Every line from the top of the material through the line holding "Click the Jan" should be copied exactly, and only those lines.
-------- Records for the exercise --------
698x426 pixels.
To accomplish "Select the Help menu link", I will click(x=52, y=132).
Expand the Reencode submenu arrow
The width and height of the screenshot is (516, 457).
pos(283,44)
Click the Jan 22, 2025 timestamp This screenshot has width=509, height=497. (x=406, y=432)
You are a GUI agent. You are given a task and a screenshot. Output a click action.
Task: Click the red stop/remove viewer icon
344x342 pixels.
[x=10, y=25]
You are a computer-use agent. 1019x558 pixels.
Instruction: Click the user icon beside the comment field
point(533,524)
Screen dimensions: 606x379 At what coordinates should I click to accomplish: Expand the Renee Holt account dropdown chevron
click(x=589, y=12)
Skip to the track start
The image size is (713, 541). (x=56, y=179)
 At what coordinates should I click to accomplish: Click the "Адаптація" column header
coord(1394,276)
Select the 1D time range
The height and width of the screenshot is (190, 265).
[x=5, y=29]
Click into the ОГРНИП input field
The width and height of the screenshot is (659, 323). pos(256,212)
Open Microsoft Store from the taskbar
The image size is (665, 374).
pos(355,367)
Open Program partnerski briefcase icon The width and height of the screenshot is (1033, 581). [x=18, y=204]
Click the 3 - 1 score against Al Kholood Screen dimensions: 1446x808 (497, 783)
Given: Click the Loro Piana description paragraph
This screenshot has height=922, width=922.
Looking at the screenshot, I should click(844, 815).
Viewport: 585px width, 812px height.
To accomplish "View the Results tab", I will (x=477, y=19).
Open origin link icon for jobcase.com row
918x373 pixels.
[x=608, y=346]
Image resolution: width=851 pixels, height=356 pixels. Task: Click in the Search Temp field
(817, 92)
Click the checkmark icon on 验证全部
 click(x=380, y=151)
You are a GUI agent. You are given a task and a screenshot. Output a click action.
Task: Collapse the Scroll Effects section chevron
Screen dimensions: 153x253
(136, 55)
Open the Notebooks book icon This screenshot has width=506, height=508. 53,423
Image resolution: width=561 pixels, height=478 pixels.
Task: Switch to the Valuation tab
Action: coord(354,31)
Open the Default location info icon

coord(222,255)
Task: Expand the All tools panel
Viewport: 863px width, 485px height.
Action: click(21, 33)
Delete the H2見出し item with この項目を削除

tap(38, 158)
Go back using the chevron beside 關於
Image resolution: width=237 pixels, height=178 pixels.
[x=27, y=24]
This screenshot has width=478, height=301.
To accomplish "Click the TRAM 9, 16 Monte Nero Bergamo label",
--------
Response for this exercise:
698x426 pixels.
To accomplish "Select the Help menu link", I will click(x=52, y=132).
Expand the Reencode submenu arrow
The width and height of the screenshot is (516, 457).
pos(283,44)
Click the Jan 22, 2025 timestamp This screenshot has width=509, height=497. (x=406, y=432)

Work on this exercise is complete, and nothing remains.